— Мы приглашены сегодня вечером к нашим английским друзьям по поводу дня рождения одного из них. Было бы замечательно, если бы вы пошли вместе с нами.
Леа с радостью приняла приглашение. Со времени приезда в Нюрнберг она жила в далеко не праздничной обстановке. Каждый вечер члены делегаций союзников шли через руины к себе в гостиницу или на частную квартиру в состоянии крайней подавленности от всего услышанного за день. В городе царила атмосфера ненависти и озлобления. Улицы патрулировались американскими военными полицейскими в белых касках, которые старались держаться нейтрально, но действовали решительно и грубо, если им не повиновались.
— А вот и майор Тавернье!
Леа вскочила, как ужаленная. Повторилось уже испытанное однажды волшебство: ее захлестнула волна счастья и непреодолимого желания прижаться к его груди и ни о чем больше не думать. Широко шагая, он приближался к ней со счастливой и победоносной улыбкой на лице.
Не обращая внимания на своих вскочивших с мест товарищей, он крепко обнял и прижал к себе Леа.
— Наконец-то, красавица, ты мне попалась! Мне тебя очень недоставало. Я и не думал, что ты можешь быть так мне нужна… Дай-ка взглянуть на тебя… Даже в этой уродливой форме ты очаровательна!
Леа молчала, не желая нарушать блаженное состояние нежности, в которое погрузилась сразу же после появления Франсуа. «Не надо двигаться, пусть его тепло смешается с моим, пусть как можно дольше мы будем стоять, прижавшись друг к другу», — думала она. Он осторожно погладил рукой ее волосы, как гладят котенка или щенка. Такая ласка обезоруживала ее совершенно, и он это знал. Что же она не успела сказать ему в прошлый раз в минуту любовных откровений?.. Но тут негромкое покашливание вернуло их обоих к действительности.
— Господин майор…
— Да-да, Бернье, садитесь.
— Мы пригласили мадемуазель Дельмас в гости к англичанам.
— Прекрасно. Ты где остановилась?
— В мрачном и холодном здании, реквизированном для нужд Красного Креста. Мы там живем, как в пансионе благородных девиц. После девяти вечера нам запрещено выходить.
— Это мы уладим. Кто твой непосредственный начальник?
— Лорин Кеннеди.
— Лорин! Мы с ней давние друзья. Не знал, что она здесь. Буду рад с ней снова увидеться. Она очаровательная женщина, но с некоторыми заскоками. Ты ладишь с ней?
— Вполне. Правда, она раздражает меня постоянным восхвалением американцев. Для нее Соединенные Штаты — прямо-таки пуп земли; Европа — край дикарей, а Франция — вторая после Германии страна дегенератов. Меня это злит.

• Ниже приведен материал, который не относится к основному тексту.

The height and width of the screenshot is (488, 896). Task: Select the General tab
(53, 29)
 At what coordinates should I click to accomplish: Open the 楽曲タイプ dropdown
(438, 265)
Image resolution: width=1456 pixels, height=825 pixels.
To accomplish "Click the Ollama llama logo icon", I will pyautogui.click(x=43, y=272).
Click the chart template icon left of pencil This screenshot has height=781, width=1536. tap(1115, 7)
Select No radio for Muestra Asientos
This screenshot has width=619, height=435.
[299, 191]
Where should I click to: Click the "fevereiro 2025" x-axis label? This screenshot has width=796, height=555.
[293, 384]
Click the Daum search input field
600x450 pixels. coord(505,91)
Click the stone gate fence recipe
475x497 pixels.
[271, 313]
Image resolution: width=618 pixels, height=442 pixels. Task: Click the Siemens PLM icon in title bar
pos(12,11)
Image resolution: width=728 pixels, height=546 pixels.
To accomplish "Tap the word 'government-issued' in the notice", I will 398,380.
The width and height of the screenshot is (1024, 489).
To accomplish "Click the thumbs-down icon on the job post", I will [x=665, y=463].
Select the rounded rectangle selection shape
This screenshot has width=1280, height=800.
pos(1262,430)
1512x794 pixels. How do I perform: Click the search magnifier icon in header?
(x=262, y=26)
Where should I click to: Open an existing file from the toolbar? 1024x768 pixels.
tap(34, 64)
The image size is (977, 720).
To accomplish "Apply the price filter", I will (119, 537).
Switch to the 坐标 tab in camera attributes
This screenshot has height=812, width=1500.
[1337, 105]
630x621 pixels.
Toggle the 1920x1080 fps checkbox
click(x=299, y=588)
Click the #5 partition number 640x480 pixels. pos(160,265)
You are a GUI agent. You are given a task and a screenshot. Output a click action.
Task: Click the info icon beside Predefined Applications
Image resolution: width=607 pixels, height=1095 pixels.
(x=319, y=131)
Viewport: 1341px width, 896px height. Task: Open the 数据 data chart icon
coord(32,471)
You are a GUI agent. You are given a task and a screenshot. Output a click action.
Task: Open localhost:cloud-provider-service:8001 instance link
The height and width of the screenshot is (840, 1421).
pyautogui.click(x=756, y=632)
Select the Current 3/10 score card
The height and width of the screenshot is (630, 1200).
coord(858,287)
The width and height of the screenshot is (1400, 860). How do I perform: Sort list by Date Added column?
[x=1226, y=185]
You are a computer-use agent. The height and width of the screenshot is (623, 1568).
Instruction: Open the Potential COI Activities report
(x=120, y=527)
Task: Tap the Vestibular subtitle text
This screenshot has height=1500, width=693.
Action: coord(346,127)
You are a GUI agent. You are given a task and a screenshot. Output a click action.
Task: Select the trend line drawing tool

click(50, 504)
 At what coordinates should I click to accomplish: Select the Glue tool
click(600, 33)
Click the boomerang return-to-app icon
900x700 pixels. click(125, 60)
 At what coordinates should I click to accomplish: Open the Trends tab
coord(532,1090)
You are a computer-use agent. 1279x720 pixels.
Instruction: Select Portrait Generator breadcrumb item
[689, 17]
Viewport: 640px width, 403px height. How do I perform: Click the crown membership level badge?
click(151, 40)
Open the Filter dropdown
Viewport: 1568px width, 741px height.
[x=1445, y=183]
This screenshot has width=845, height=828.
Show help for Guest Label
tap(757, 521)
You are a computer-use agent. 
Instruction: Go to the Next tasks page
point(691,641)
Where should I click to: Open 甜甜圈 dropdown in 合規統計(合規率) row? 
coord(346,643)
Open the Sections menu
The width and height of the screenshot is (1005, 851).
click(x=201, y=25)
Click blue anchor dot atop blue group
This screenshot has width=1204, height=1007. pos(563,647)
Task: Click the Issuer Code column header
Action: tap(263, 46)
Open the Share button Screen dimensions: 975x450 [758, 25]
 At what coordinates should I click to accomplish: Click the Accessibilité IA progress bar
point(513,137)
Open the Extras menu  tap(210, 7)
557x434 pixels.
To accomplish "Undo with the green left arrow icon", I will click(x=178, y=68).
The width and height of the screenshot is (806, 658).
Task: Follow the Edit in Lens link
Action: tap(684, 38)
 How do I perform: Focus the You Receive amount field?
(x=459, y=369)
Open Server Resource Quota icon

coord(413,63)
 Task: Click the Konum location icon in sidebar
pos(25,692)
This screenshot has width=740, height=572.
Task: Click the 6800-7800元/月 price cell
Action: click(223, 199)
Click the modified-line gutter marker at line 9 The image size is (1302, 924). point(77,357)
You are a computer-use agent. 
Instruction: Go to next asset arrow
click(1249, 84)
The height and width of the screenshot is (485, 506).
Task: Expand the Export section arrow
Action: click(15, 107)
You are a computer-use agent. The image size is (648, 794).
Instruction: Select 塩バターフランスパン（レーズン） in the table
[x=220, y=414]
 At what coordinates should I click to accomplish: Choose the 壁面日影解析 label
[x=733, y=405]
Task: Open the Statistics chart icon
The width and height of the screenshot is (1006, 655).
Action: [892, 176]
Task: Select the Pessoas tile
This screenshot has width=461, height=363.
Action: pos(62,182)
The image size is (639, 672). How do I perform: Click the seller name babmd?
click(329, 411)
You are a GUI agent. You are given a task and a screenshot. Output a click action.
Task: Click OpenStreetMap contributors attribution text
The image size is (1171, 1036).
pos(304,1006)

— И неудивительно! Ведь ты — шовинистка, — заявил, рассмеявшись, Тавернье.
До чего же приятно слышать человеческий смех! Леа подумала, что в Нюрнберге она еще ни разу не слышала, как кто-то смеется. Наверное, не она одна так подумала, так как окружающие смотрели на них одновременно осуждающе и удивленно.
— Похоже, наше поведение здесь не очень-то одобряют, — шепнула она ему на ухо.
— Увы! Ты права, дорогая. Порицать их за это нельзя. Однако жизнь продолжается, и нужно заново учиться жить, смеяться, веселиться и любить, — сказал он, взяв ее за руку.
Именно это и было нужно Леа — уйти подальше от мест, от которых веет смертью, укрыться под благодатными небесами среди людей, не знавших войны. Но это только мечта. Кто, в какой стране не знал войны? Никто, нигде.
Увидев Тавернье, Лорин бросилась ему навстречу с поспешностью, показавшейся Леа подозрительной. Уж не были ли они в прошлом любовниками? Но нет! Судя по тому, как они обнялись, это было скорее похоже на старую дружбу двух товарищей по колледжу или по казарме. Однако эта внезапно проснувшаяся ревность ее насторожила. Неужели она была влюблена в Франсуа сильнее, чем думала? Леа знала, что любит его, но инстинкт подсказывал ей, что ему не следует полностью доверяться, что этот человек может дать ей и самое лучшее в ее жизни, и одновременно самое худшее. Вот этого худшего она никак не желала. Поэтому и ее отношение к нему было двойственным: в какие-то моменты — полное подчинение его воле, а вслед за этим — сдержанность, почти холодность, что при каждой встрече сбивало Тавернье с толку.